Nurses aren’t contesting that there is good-quality obstetrics care elsewhere in San Jose; they’re more concerned with the travel time women in labor may face as a result of the closure. Good Samaritan is about 15 miles away, while O’Connor Hospital and Santa Clara Valley Medical Center are approximately eight miles. Heavy traffic can add to travel times, they say, especially when their patients don’t have access to a car.

“They’re causing a health desert,” Zenman said.

The nurses aren’t the only ones worried about this. Santa Clara County Supervisor Dave Cortese is among the politicians who have spoken at the weekly protests.

“How far to travel from Alum Rock Avenue to Good Sam after COVID during congested traffic?” Cortese told San José Spotlight on Wednesday. “Would you prefer to be five to 10 minutes from maternity intake or 45 to 60 minutes?”

Cortese said planning a hospital department closure in the middle of a pandemic is less than ideal.
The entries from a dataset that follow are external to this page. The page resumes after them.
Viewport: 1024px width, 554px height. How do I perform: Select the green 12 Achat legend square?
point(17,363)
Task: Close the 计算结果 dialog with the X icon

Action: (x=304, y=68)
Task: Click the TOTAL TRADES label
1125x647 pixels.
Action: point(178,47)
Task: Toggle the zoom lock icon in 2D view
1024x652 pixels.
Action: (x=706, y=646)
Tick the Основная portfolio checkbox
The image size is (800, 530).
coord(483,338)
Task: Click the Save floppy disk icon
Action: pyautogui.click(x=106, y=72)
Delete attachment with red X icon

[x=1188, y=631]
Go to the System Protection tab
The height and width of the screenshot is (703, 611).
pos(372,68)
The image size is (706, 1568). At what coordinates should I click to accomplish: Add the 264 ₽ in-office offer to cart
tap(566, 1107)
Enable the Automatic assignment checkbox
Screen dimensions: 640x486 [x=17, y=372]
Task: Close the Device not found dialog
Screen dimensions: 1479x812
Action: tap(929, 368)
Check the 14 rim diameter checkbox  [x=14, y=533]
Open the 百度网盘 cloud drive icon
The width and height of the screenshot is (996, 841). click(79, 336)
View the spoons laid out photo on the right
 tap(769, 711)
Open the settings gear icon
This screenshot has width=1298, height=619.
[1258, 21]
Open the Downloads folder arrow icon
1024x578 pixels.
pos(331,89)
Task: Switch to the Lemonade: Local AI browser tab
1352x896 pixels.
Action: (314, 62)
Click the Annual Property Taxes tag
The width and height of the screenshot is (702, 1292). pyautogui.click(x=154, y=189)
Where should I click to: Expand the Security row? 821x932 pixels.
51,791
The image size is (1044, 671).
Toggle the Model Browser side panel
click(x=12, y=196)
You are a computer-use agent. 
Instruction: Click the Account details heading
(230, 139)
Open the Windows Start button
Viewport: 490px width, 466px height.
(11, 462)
Although the Board of Supervisors doesn’t have the power to push back the closure date, Cortese says he’s urging hospital officials to consider a 60- to 90-day self-imposed moratorium on any layoffs or department closures.

“I’m against the closure at this time,” Cortese said. “I contacted representatives of HCA and let them know that the timing of these proposed changes is horrible.”

The numbers

Birth rates have been on a downward trend not just in Silicon Valley but across the country, according to a National Vital Statistics Report, published last November. Approximately 3.8 million births were registered in the United States in 2018, which represents a 2 percent decline from 2017. The downward trend continued over four years since the last increase in 2014.

In California and in San Mateo and Santa Clara counties, the decrease is also evident. The state saw approximately 450,000 births in 2019 compared with more than 500,000 four years earlier. In Silicon Valley, there were 29,415 births in 2019 compared with nearly 33,000 in 2015.

Local hospitals report similar trends. For example, births at Santa Clara Valley Medical Center, O’Connor Hospital and St. Louise Regional Hospital totaled 941 from a period spanning February through April, a nearly 6 percent decrease when compared with the same period in 2019.

Numbers at Regional have actually bumped up slightly, the hospital reports, from an average of 1.3 births per day in 2017 to 1.7 in 2018 and 2.1 per day in 2019. Hospital spokeswoman Sarah Sherwood says the increase could be attributed to additional outreach by the hospital, but overall demand has been low over a long period.